Auch wenn die Themen der Serie nah an der Realität sind: rechter Terror, Schmuggel von Beutekunst aus Rußland, unter Beteiligung des deutschen Kulturattachés, zigarettenschmuggelnde Vietnamesen-Gangs, organisierte Drogenkriminalität - bleibt die Handlung letztlich im Klischee stecken. Der Polizist, dessen Beziehung an der Arbeit kaputt geht (was sich aber als nicht so tragisch herausstellt, da die Freundin sowieso von den Nazis hingerichtet wird), der Staatsanwalt, der weniger dem Auftrag des Grundgesetzes verpflichtet ist, sondern dem des Parteibuches (das-natürlich-nicht-genannt-wird-aber-wir-wissen-doch-um-welches-es-sich-handelt), der Innensenator, der den Staatsanwalt stets auf dasselbe hinweist, nie in seinem Büro, sondern ganz konspirativ auf dem Flur des Dienstgebäudes. Überhaupt ist der Innensenator das Abziehbild eines Innensenators, der mit allseits bekannten Plattitüden um sich wirft ("Der Staat darf sich nicht erpressen lassen") und - natürlich - auf dem rechten Auge blind ist, weshalb er den Staatsanwalt zur Vertuschung anweist: "Und lassen Sie sich für die Schweinerei am Reichstag etwas einfallen.", man solle den Anschlag doch den "linken Chaoten und HauptstadtgegnerN" in die Schuhe schieben - was umso schlimmer ist, als das schale Gefühl bleibt, diesen Innenpolitiker doch kurz zuvor erst in den Nachrichten gesehen zu haben.

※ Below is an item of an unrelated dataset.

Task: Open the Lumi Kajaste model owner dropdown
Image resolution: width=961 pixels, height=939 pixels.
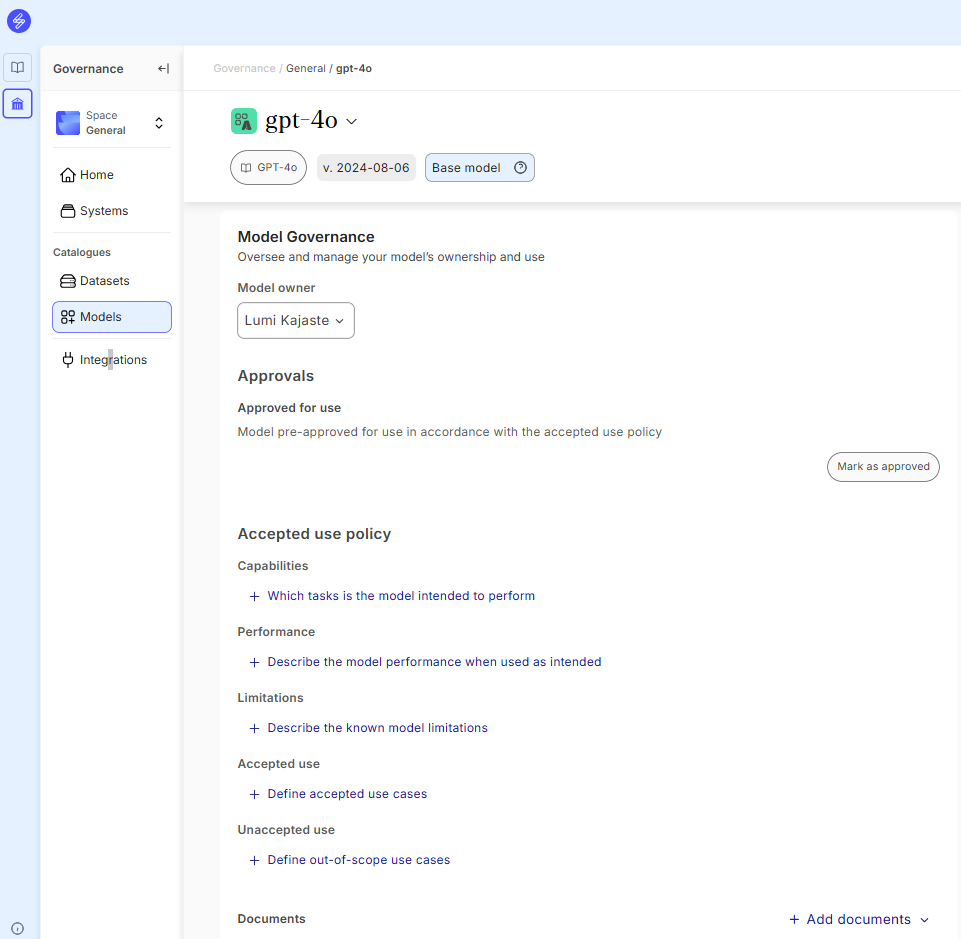Action: [x=295, y=321]
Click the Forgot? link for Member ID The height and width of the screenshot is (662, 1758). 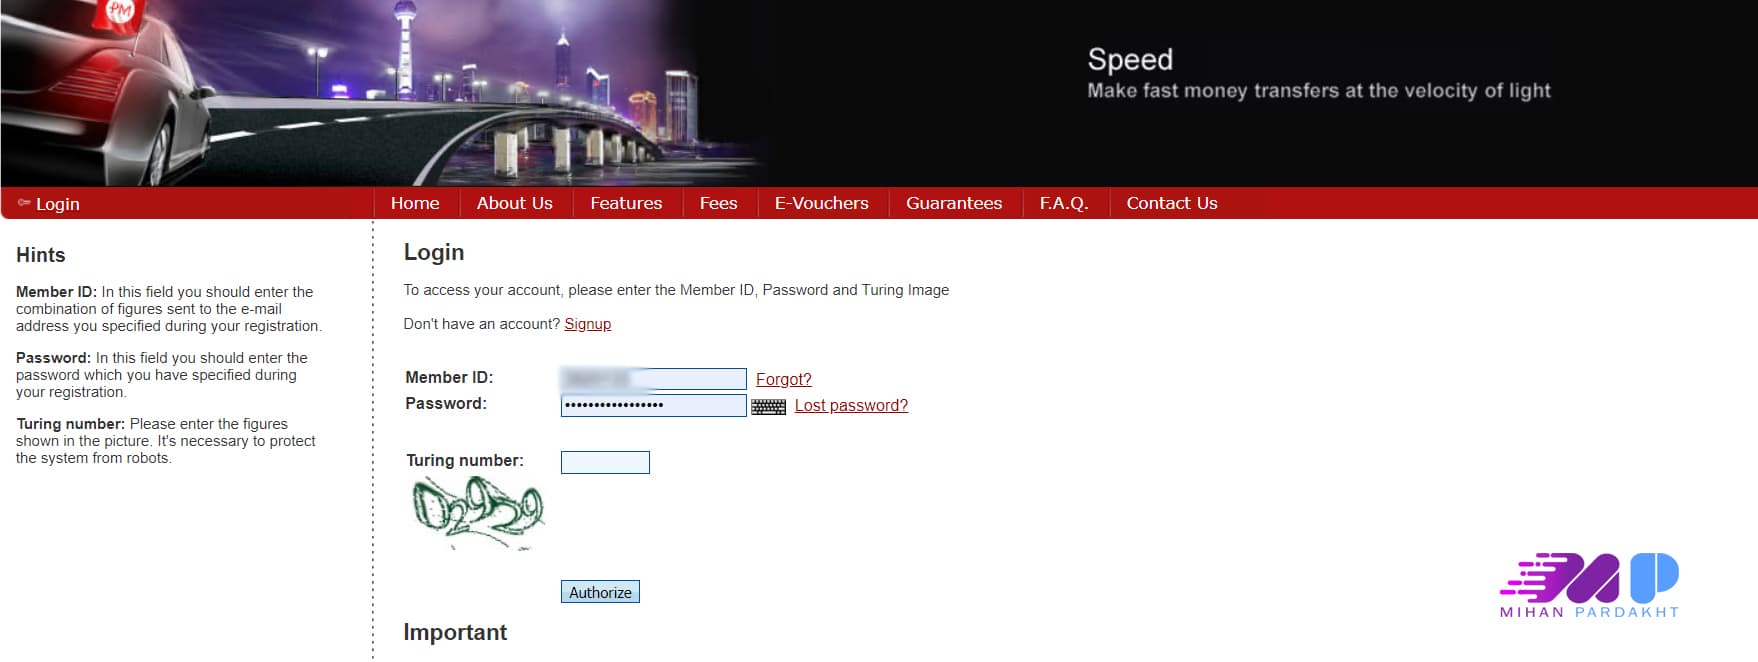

Derlei ficht jedoch die Zuschauer offensichtlich nicht an - sehr zur Freude von ProSieben-Programmdirektor Jan Körbelin, der im Presseinfo "stolz" verkündet, ProSieben habe mit der ersten Staffel der Serie Berlin "eine der erfolgreichsten Krimi-Reihen seit dem "Tatort" geschaffen". Es steht also zu befürchten, daß auch uns in Zukunft "sorgfältig recherchierte, spannende Stories" nicht erspart bleiben werden. Freuen wir uns also auf die nächste Staffel der "Staßen von Berlin". Für den nötigen Knalleffekt sorgt dann bestimmt die Sprengung des Fernsehturms auf dem Alexanderplatz.